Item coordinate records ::
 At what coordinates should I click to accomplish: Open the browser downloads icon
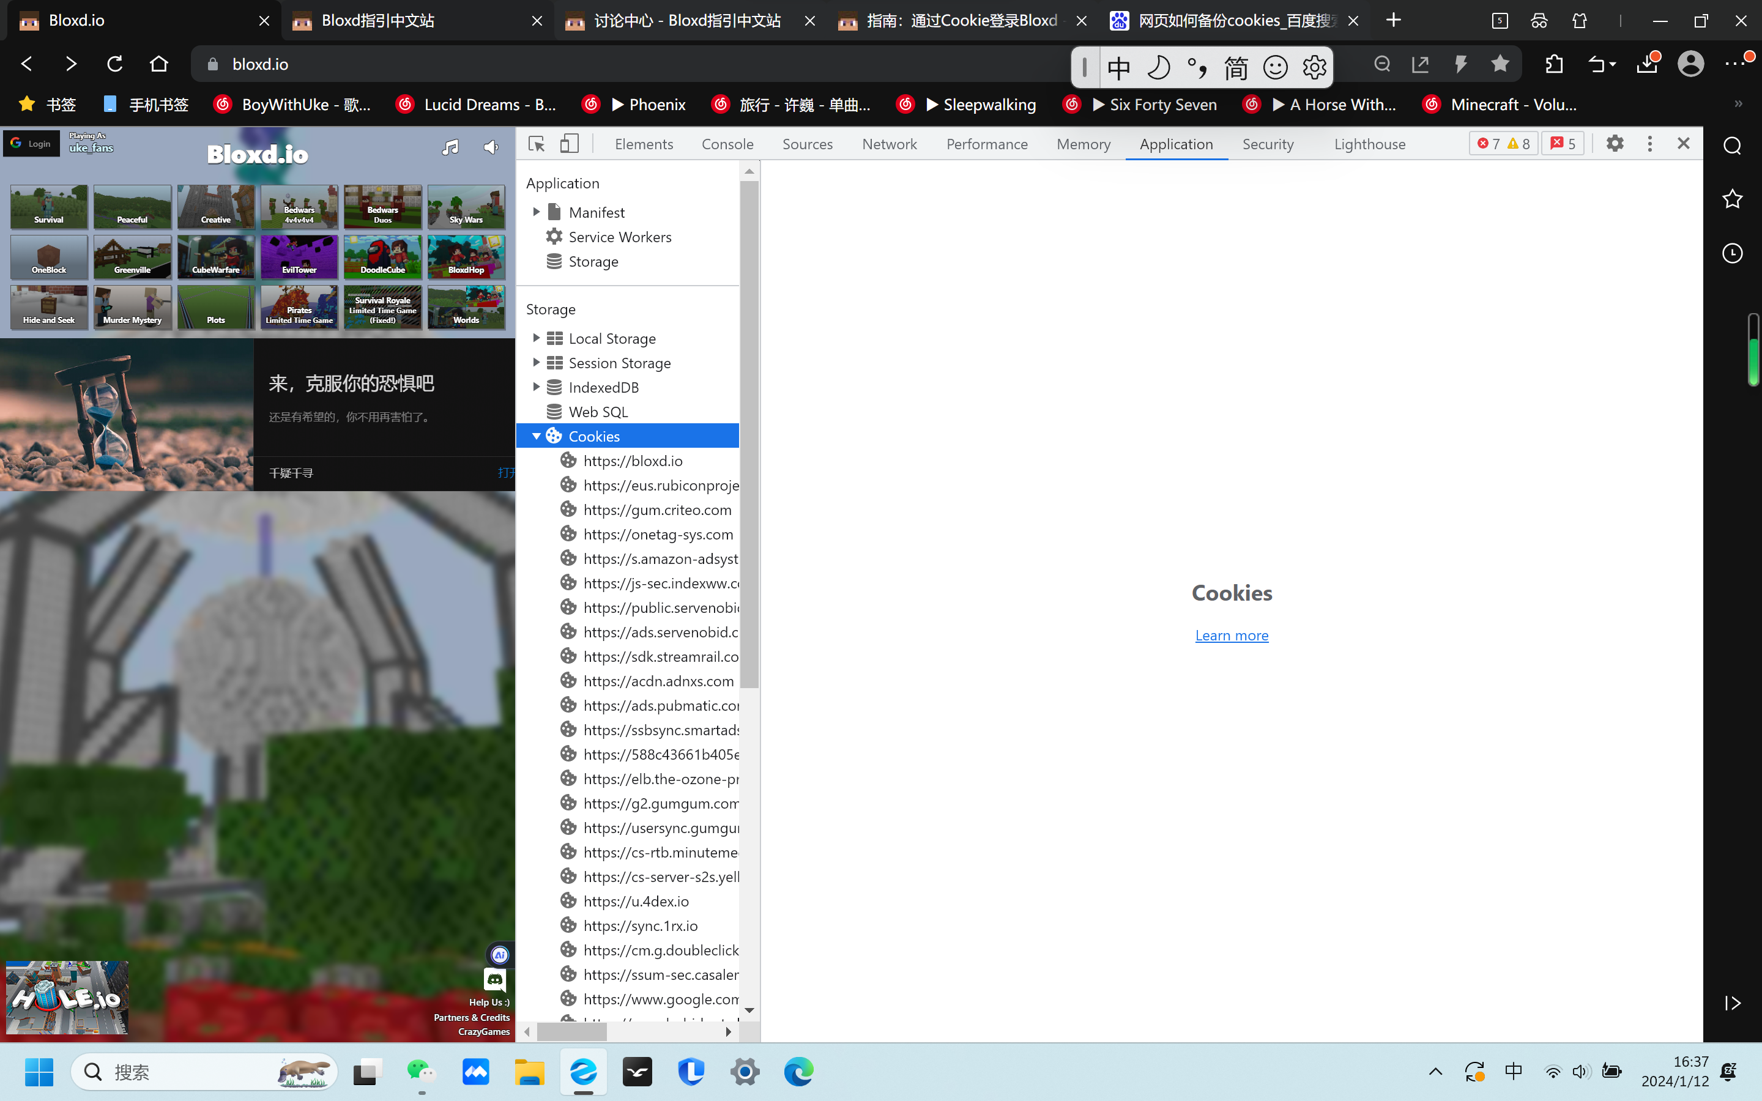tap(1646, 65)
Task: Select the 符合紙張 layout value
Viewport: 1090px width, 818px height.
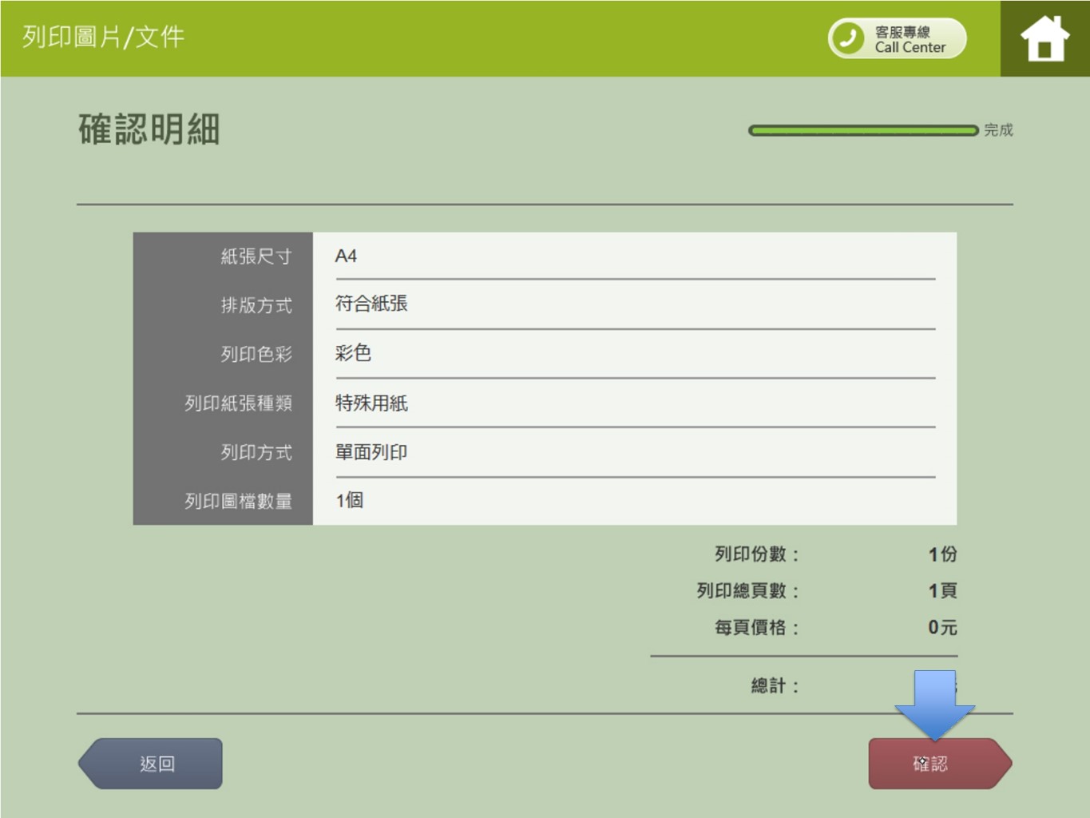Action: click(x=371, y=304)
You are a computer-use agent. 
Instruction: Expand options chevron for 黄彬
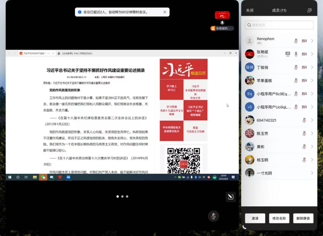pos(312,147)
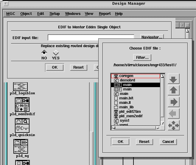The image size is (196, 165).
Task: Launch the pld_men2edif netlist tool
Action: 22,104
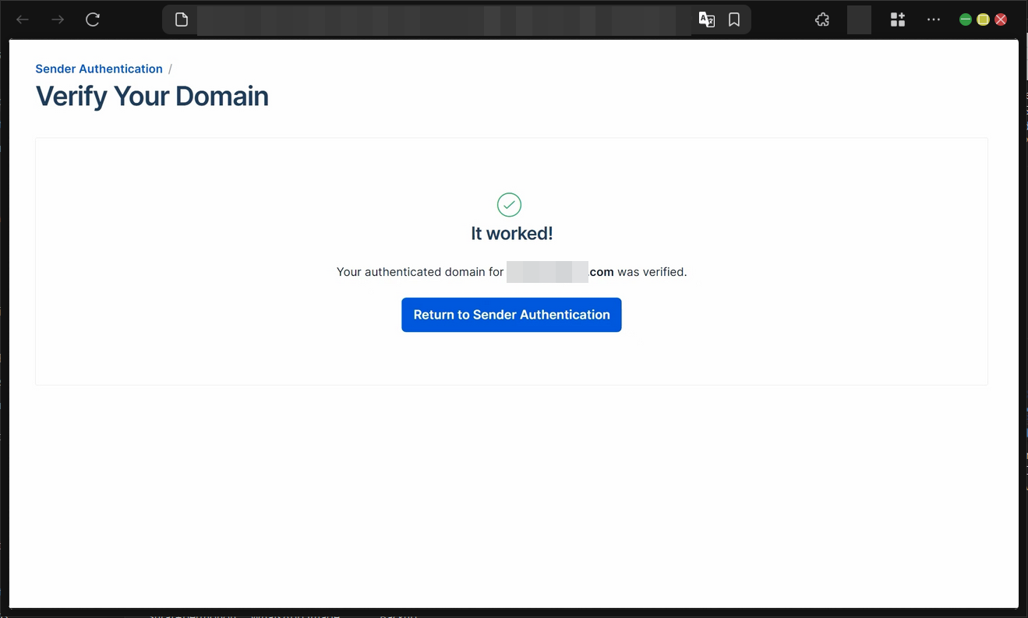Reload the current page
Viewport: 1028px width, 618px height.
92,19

WORK TO DO ::
Reproduce every line of the records above verbatim, omitting the pictures from your answer.

TASK OUTPUT ::
 At what coordinates should I click to accomplish: Open the browser downloads icon
tap(1646, 65)
Task: Select the 符合紙張 layout value
Viewport: 1090px width, 818px height.
Action: click(x=371, y=304)
You are a computer-use agent. 
Instruction: Expand options chevron for 黄彬
pos(312,147)
The image size is (196, 165).
Task: Launch the pld_men2edif netlist tool
Action: 22,104
Reload the current page
Viewport: 1028px width, 618px height.
92,19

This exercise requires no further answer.